#### Supplied passage:
--- START ---

When Do Cats Learn to Purr?
Cats learn to purr from a young age and the mechanism is vital to their survival. “A kitten’s natural instinct to purr starts from as early as two days old,” says Richardson. “This helps them communicate with their mother and between littermates.”
A mother cat communicates with her newborn babies through the purring vibrations to let them know that she’s there, as the babies are born without sight or hearing. Purring, in lieu of meowing or other cries, helps vulnerable new moms and newborns stay safe from predators who are less likely to detect the vibrations.
Why Do Cats Purr?
Purring expends energy, and both domestic and wild cats would not have evolved to purr if it didn’t serve a purpose. Up until the 2000s, it was widely believed that cats used purring as a communication tool. Studies since have confirmed that felines purr as a way to express contentment and anxiety, self-heal injuries, and to get the attention of mothers and littermates.
There are a host of reasons behind different types of purring. Richardson says, “Happy/content purrs have been described as ‘melodious,’ whereas sick/stressed purrs are more monotonous.”
When a cat wakes you up in the morning with purring intermingled with whining (similar in frequency to that of a human infant’s cries), she’s hungry and alerting you to feed her. Pet parents are conditioned to feed cats before even having their own breakfast, showing how this type of purring can produce immediate results.
What Does it Mean When a Cat Purrs?
The behavior exhibited by a kitten at an early age to get the attention of her mom oftentimes continues into adulthood. The cat expresses hunger and the need to be fed by way of purring with a high frequency cry.
A study spearheaded by Karen McComb, PhD at the University of Sussex in Brighton, U.K., explored the relationship between insistent purring and the animal’s needs. The study of 10 felines revealed that cats often embed a cry within their purr (known as a solicitation purr) that is “more urgent and less pleasant” (like a baby’s cry), which is less likely to be ignored by humans.
In fearful or stressful situations, when arriving in a new home or placed in a carrier to visit the veterinarian, cats purr as a comfort mechanism.
A study by Elizabeth von Muggenthaler, a bioacoustician from the Fauna Communications Research Institute in North Carolina, published in The Journal of the Acoustical Society of America, concluded that not only do cats purr when expressing contentment, but also “when they are severely injured or frightened.” According to the study, the specific frequency at which a cat purrs (25 Hz and 50 Hz) is able to promote the growth of bones and heal fractures. Thanks in part to the healing properties of this specific vocalization, cats seem to rebound more quickly from injuries than other animals.
Understanding Your Cat’s Purring
To better understand why your cat is purring, look to her body language and behavior. Richardson suggests that if the cat is kneading with her paws, butting her head, or rubbing up against you, she is happy and content. If a cat is crouched low to the ground and looks at you with dilated pupils, she is likely afraid or anxious.
When a cat looks lethargic or shows symptoms of malaise, she is likely not feeling well and needs medical attention.
Cat Vocalizations: When to Be Concerned
Cat noises, even purring, can signal a health issue. Richardson suggests that when you notice your cat being sluggish or exhibiting increased lethargy or tiredness while purring, it is time to go to the veterinarian. A change in the loudness, tone, or clarity of a purr can indicate a medical problem.
“Loud vocalizations can also occur when a cat is in pain. The most classic example of this is when a cat is having urinary issues,” she explains. “Often, they will be in and out of the litter box trying to urinate and vocalizing, which should signal a prompt visit to the veterinarian.”
The best thing pet parents can do is pay attention to body language associated with any sounds cats make. “If vocalizations are concurrent with any clinical symptoms of illness, such as vomiting, breathing problems, or difficulty urinating/defecating—a trip to the veterinarian is warranted,” Richardson says.

--- END ---

#### Supplied entries:
--- START ---

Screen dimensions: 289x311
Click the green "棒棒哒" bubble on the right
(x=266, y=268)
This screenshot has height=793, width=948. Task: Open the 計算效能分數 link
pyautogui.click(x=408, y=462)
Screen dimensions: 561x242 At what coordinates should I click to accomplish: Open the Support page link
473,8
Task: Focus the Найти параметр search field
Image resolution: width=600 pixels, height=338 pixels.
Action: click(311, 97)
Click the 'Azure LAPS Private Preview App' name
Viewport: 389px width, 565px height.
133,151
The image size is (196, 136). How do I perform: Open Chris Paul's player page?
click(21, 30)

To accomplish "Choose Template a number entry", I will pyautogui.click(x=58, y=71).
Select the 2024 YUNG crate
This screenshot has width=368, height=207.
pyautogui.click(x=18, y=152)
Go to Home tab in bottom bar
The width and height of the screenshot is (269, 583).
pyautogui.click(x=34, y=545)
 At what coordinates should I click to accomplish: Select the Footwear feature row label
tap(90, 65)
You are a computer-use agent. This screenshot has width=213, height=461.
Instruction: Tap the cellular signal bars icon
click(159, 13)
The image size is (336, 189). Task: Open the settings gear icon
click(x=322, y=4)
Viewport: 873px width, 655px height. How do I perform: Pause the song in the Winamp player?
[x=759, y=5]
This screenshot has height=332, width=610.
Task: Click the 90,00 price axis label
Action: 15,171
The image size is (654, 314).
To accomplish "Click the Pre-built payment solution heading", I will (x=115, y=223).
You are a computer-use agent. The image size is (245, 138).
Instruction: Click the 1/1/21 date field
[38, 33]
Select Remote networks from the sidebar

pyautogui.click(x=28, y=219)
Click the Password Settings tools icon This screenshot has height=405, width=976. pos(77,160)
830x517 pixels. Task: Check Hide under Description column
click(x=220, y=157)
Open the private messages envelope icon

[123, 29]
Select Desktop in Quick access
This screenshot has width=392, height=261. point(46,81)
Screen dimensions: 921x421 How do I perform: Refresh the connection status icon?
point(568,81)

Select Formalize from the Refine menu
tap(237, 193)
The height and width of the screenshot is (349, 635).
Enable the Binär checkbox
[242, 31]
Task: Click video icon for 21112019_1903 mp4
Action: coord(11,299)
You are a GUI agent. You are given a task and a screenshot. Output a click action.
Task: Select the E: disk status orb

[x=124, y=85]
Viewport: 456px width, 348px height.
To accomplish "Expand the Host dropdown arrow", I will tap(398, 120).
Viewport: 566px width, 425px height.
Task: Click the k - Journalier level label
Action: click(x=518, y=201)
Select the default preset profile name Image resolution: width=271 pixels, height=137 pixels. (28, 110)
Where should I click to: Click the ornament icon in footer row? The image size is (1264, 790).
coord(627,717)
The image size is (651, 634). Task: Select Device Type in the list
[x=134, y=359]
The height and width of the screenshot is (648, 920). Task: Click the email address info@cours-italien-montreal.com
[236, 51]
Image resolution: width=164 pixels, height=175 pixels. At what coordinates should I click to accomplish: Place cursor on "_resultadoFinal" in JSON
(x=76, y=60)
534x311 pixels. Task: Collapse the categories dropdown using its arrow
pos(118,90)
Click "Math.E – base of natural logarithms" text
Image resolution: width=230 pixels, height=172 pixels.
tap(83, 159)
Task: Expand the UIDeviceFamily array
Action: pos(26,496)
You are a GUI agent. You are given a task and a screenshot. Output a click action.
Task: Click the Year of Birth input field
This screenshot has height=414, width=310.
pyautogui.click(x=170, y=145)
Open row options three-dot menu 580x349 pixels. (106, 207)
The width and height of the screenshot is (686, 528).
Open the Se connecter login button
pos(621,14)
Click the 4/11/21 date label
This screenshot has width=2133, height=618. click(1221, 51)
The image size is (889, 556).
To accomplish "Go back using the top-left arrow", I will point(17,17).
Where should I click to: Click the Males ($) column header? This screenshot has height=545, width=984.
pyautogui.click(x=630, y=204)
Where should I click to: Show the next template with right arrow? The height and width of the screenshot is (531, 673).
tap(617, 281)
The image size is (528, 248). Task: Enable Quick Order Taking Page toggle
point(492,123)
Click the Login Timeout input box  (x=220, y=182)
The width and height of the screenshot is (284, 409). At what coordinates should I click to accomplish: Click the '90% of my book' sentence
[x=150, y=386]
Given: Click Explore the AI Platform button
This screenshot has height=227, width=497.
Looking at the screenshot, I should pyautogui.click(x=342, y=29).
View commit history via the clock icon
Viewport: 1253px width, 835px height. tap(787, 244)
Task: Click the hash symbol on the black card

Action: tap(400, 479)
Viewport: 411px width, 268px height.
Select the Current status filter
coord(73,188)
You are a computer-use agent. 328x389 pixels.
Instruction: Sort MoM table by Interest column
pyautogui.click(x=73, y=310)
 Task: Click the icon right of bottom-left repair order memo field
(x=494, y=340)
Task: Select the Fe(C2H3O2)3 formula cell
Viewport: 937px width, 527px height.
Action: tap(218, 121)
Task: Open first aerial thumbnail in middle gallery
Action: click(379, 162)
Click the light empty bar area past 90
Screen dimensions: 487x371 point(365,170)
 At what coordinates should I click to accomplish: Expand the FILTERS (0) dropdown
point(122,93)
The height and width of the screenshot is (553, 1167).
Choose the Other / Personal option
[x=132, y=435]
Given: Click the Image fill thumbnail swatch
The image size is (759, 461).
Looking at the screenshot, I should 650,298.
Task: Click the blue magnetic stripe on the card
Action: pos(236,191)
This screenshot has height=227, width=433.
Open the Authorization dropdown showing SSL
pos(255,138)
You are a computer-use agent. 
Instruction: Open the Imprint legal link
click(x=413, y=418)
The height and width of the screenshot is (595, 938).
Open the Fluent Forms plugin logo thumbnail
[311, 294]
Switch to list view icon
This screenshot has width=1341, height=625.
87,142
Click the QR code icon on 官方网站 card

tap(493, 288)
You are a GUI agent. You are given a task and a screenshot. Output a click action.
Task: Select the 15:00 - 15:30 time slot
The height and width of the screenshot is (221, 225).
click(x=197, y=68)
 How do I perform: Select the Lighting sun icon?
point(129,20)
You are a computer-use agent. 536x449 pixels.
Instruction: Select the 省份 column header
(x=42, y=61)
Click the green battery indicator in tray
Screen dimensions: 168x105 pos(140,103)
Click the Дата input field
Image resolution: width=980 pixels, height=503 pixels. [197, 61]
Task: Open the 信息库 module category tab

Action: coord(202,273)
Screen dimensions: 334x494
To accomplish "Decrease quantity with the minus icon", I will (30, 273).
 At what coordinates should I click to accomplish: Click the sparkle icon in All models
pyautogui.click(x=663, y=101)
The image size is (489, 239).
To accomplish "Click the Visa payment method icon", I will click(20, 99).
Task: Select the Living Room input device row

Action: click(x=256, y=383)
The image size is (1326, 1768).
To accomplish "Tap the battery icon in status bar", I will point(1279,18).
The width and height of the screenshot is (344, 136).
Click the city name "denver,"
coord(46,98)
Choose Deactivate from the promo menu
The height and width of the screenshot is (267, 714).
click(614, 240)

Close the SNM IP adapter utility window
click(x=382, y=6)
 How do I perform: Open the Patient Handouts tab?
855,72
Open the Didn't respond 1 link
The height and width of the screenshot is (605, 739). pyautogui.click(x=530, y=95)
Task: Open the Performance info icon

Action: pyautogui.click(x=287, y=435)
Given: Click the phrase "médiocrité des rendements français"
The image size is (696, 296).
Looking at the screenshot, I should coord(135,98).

--- END ---

#### Tasks for this exercise:
1. Echo the article on cat purring word for word, everything from "A mother cat" down to "Do Cats Purr?".
2. According to the article on cat purring, how early does a kitten's natural instinct to purr begin?

#### Exercise results:
1.
A mother cat communicates with her newborn babies through the purring vibrations to let them know that she’s there, as the babies are born without sight or hearing. Purring, in lieu of meowing or other cries, helps vulnerable new moms and newborns stay safe from predators who are less likely to detect the vibrations.
Why Do Cats Purr?

2. As early as two days old.